All Products
Search
Document Center

Simple Log Service:Regular expressions

Last Updated:Aug 11, 2023

This topic describes the matching modes of regular expressions and the methods that can be used to escape special characters in regular expressions.

Full match

If a regular expression matches an entire string, a full match is performed. For example, \d+ fully matches 1234.

Some functions support partial matches for regular expressions. To perform full matches, you can enclose the regular expressions by using a caret (^) and a dollar sign ($) in the ^Regular expression$ format. For more information, see Regular expression operations.

The following table describes the matching modes for different functions.

Category

Function

Matching mode

Global processing functions

e_regex

Partial match

e_keep_fields

Full match

e_drop_fields

Full match

e_rename

Full match

e_kv

Partial match

e_search_dict_map

Partial match

e_search_table_map

Partial match

Expression functions

e_match

Full match by default (configurable by using a parameter)

e_search

Partial match

regex_select

Partial match

regex_findall

Partial match

regex_match

Partial match by default (configurable by using a parameter)

regex_replace

Partial match

regex_split

Partial match

The following examples are based on different matching modes:

  • regex_match("abc123", r"\d+"): The string matches the regular expression. In this example, the default matching mode of partial match is used.

  • regex_match("abc123", r"\d+", full=True): The string does not match the regular expression. In this example, the matching mode is set to full match.

  • regex_match("abc123", r"^\d+$"): The string does not match the regular expression. In this example, the matching mode is considered full match.

  • e_search(r'status~="\d+"'): Whether the value of the status field matches the regular expression is based on the actual value. In this example, the matching mode is considered partial match.

  • e_search(r'status~="^\d+$"'): Whether the value of the status field matches the regular expression is based on the actual value. In this example, the matching mode is considered full match.

Character escape

Regular expressions may contain special characters. If you want to retain the literal meanings of the characters, you must escape the characters. You can use the following methods to escape special characters:

  • Use backslashes (\).

    For more information, see Escape special characters

  • Use the str_regex_escape function.

    • Example 1: If you use e_drop_fields(str_regex_escape("abc.test"), the abc.test field is discarded.

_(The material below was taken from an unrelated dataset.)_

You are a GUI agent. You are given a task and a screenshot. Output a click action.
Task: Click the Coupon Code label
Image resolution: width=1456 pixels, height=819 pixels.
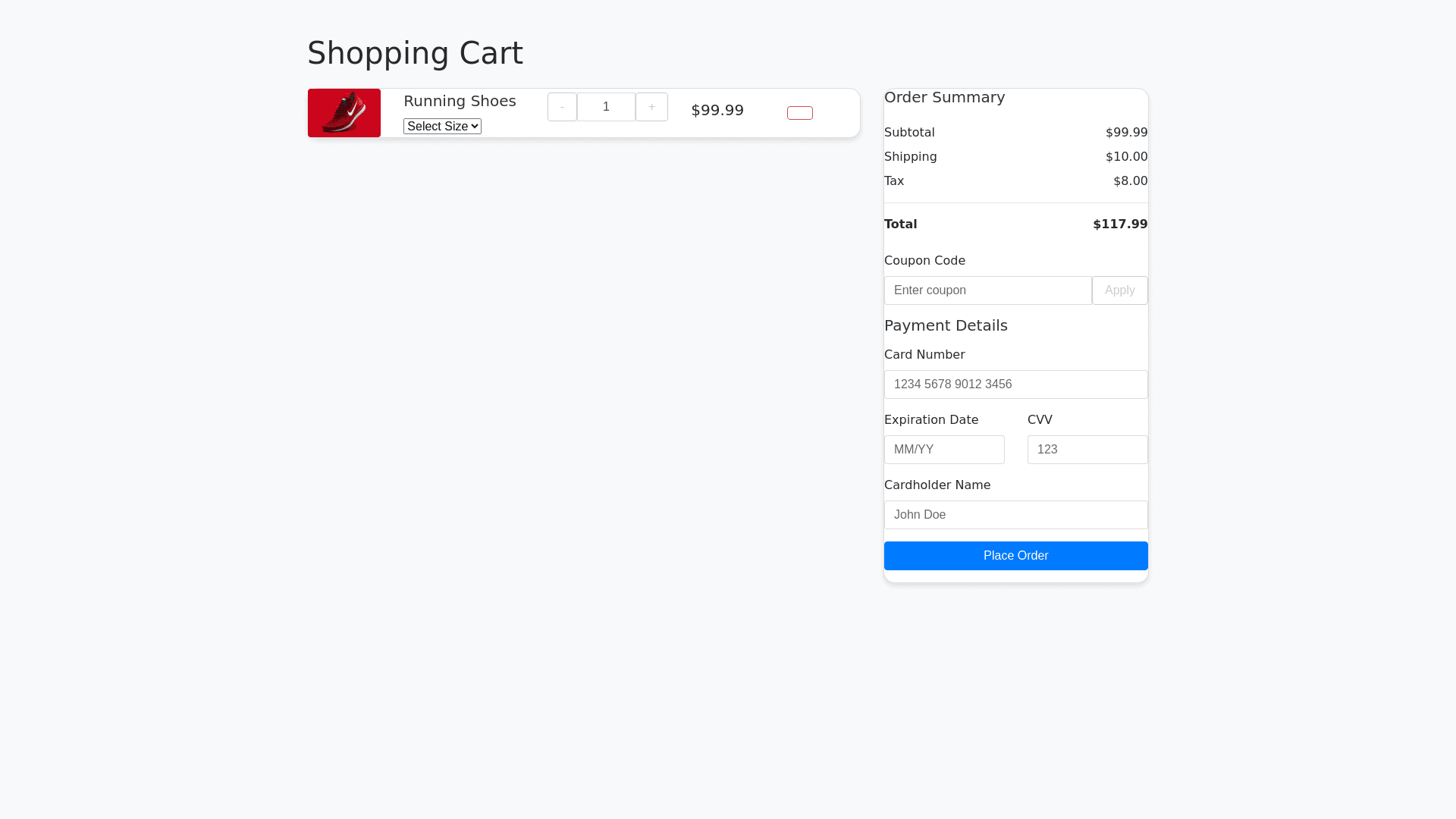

    • Example 2: If you use e_drop_fields("abc.test"), the fields that match abc?test are discarded. The question mark (?) specifies any character.

Group

You can use parentheses () to enclose subexpressions in a regular expression to create a group. The group can be repeatedly referenced. The following example shows the difference between a regular expression before and after a group is created:

"""
Log before processing:
SourceIP: 192.0.2.1
Log after processing:
SourceIP: 192.0.2.1
ip: 192.0.2.1
"""
# Before a group is created:
e_regex("SourceIP",r"\d{1,3}\.\d{1,3}\.\d{1,3}\.\d{1,3}","ip")
# After a group is created:
e_regex("SourceIP", "\d{1,3}(.\d{1,3}){3}", "ip")

Capturing group

The text content that matches a capturing group is cached in the memory. The matched text content can be reused in other regular expressions by using backreferences. If the content that is enclosed in the parentheses () of a group does not start with ?:, the group is a capturing group.

By default, all capturing groups are numbered from left to right based on an opening parenthesis. The first group is numbered 1, the second group is numbered 2, and so on. In the following example, three capturing groups are created:

(\d{4})-(\d{2}-(\d{2}))

1     1 2      3     32

If a regular expression contains both common capturing groups and named capturing groups, the named capturing groups are numbered after the common capturing groups. Simple Log Service allows you to directly reference the custom name of a capturing group in regular expressions or programs.

Non-capturing group

The text content that matches a non-capturing group is not cached in the memory. If the content that is enclosed in the parentheses () of a group starts with ?:, the group is a non-capturing group.

For example, if you want to search for program and project, you can use the pro(gram|ject) regular expression. If you do not want to cache the content that matches the regular expression in the memory, you can use pro(?:gram|ject).

Note

(?:x) specifies that x matches the content but the matched content is not cached. You can define a subexpression in the (?:x) format and use the subexpression together with operators in the regular expression.